I have rather mixed feelings about the hit single All About That Bass. I’ve heard quite a few people singing it’s praises (pun intended), raving about the positive body image message it showcases. I’ve also heard (far fewer) people upset and angry at the comments towards ‘skinny bitches’.

I agree that I’m not too keen on someone promoting something by putting down something else. I don’t think that is a good idea in any context – always far better to positively explain what is great about your ideas than focus on diminishing your opponent – which not only isn’t particularly pleasant, but also smacks of insecurity. Yet Meghan counters her jibe with ‘I’m just playing. I know you think you’re fat’ – suggesting all women are made to feel they are fat, whatever their size, and she is highlighting this rather than attacking others.

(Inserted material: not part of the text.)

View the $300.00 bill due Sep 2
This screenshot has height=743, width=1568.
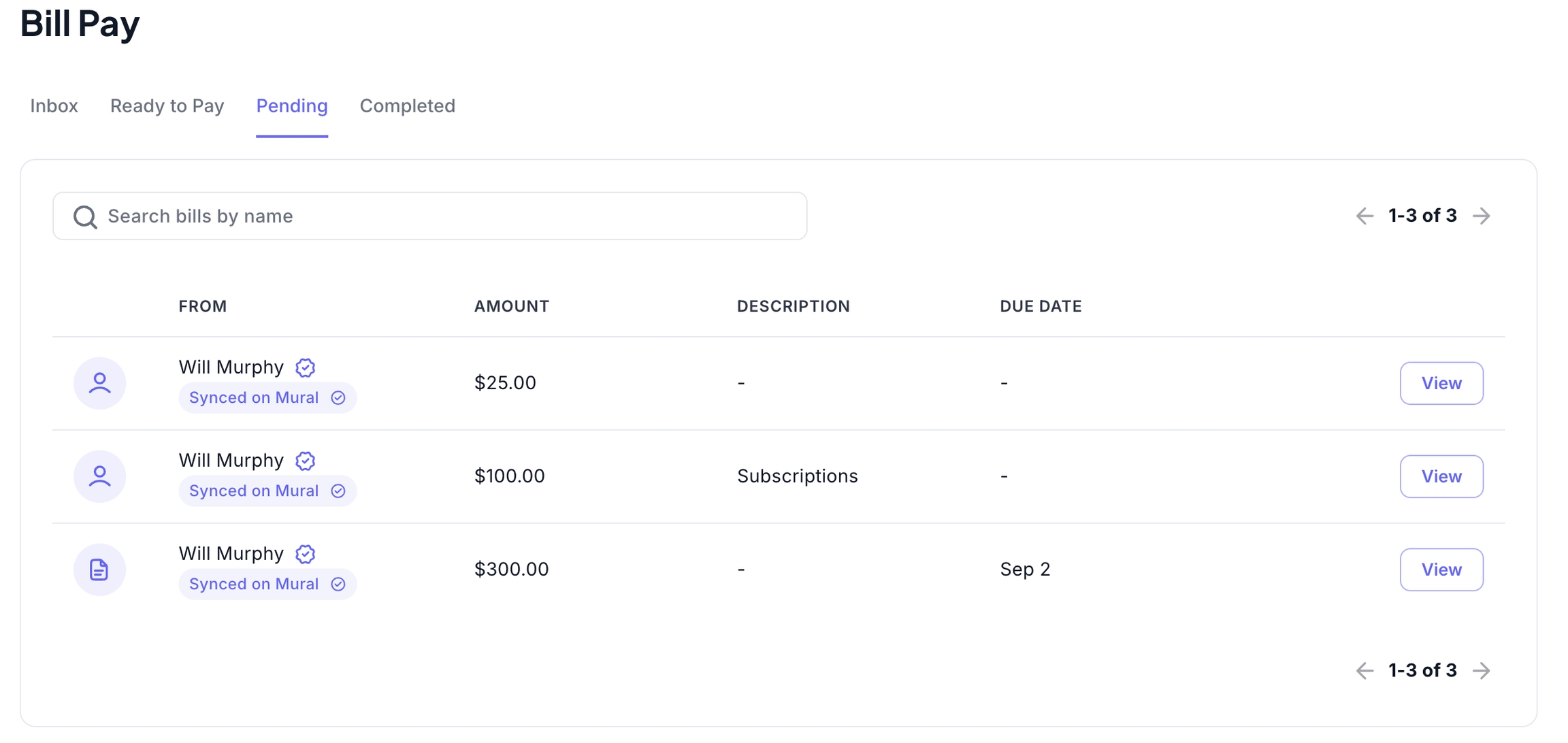(x=1441, y=569)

I do think that there are some very positive messages in the song – ‘every inch of you is perfect, from the bottom to the top’. We could shout that from the rooftops. Her attack on the size zero phenomenon is a positive thing. Far too many people – both women and men – are damaged by society’s obsession with perfection, with appearance. Which is why I find it slightly upsetting that while she starts to challenge this, she also upholds and supports it – just with a different shape ideal. She has ‘all the right junk in all the right places’. I find it fascinating the number of people who try to challenge the skinny is beautiful culture we regrettably find ourselves in, by idolising another, curvy body shape. We are so stuck in this method of thinking, that for many the only way out is to find a different body type to hold above others – but why are we holding any above others? That is what we need to stop.

It is also a shame that she supports her shape by saying ‘boys like a little more booty to hold at night’ – hardly empowering.

Yet, for all that, there is something likeable about the song, and about Meghan. She does look different to many pop stars, and I do think that is a good thing – the world of celebrity is pretty homogenous, and diversity is always so much stronger.

I would never say or think that it’s important to be skinny. I would also not express that horrible view that ‘real women have curves’ – why? Says who? ‘Real women’ don’t ‘have’ anything, because, wait for it…real women are all wonderfully varied and different.

I’ve been thinking about these lyrics for a while now – probably more so because I’m losing weight. I’m not striving for any particular ‘look’ or size though. I’m pretty comfortable in my own skin – I am striving to be fitter and healthier, and with that happier.